#### EXERCISE DIRECTIONS:
Your copy should hold the lines below from the first through the one that contains "856x565 pixels.", each retyped exactly, and no pictures.

#### RECORDS FOR THE EXERCISE:
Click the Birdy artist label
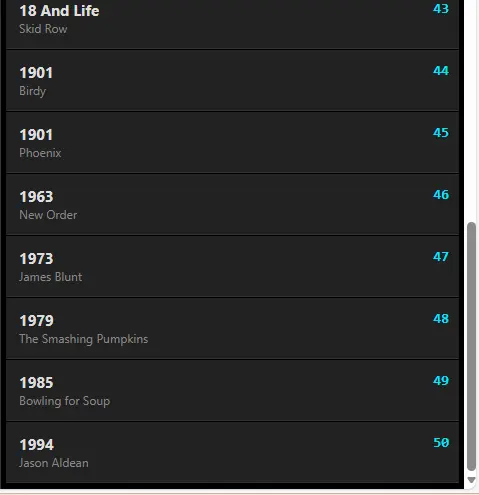The width and height of the screenshot is (479, 495). (x=33, y=91)
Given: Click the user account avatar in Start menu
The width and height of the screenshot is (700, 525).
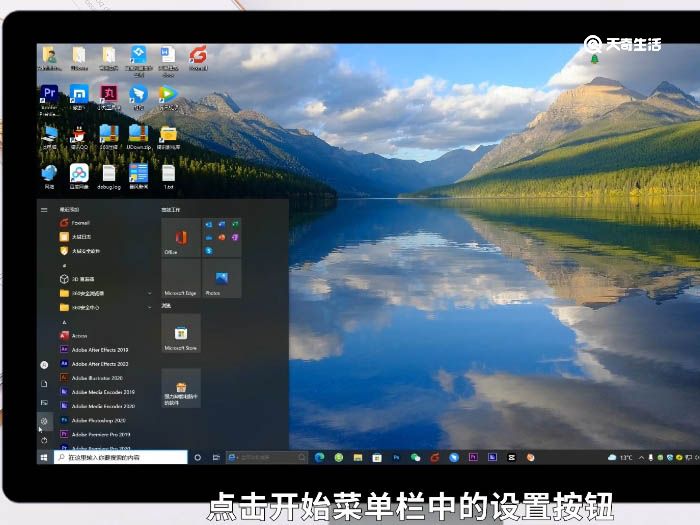Looking at the screenshot, I should click(44, 364).
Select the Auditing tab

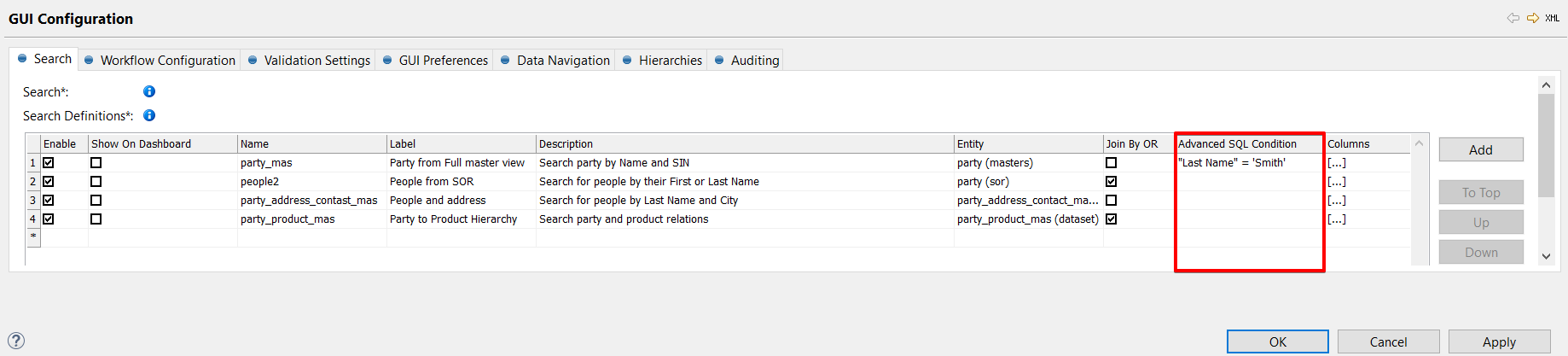(x=754, y=60)
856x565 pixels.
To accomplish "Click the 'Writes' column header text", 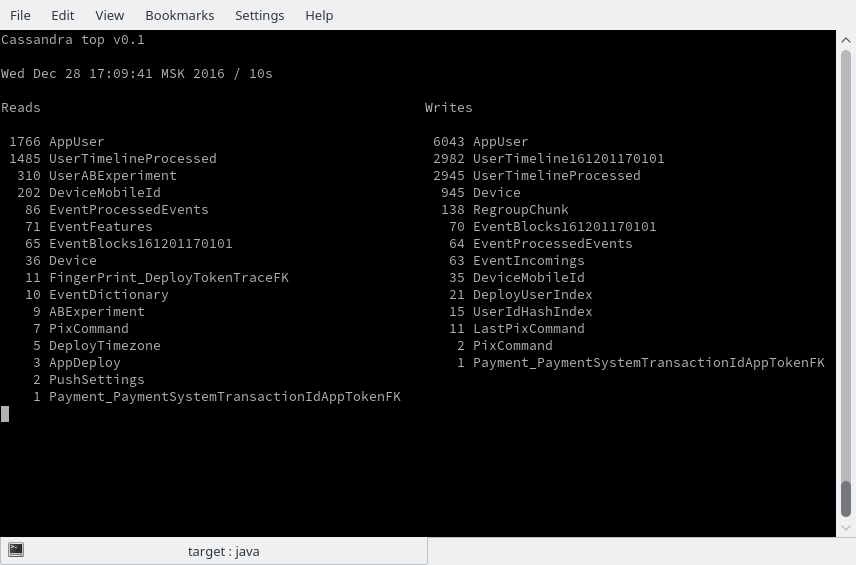I will tap(448, 108).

#### WRITTEN SOLUTION:
Click the Birdy artist label
The width and height of the screenshot is (479, 495). (x=33, y=91)
Given: Click the user account avatar in Start menu
The width and height of the screenshot is (700, 525).
Looking at the screenshot, I should click(44, 364).
Select the Auditing tab

(x=754, y=60)
856x565 pixels.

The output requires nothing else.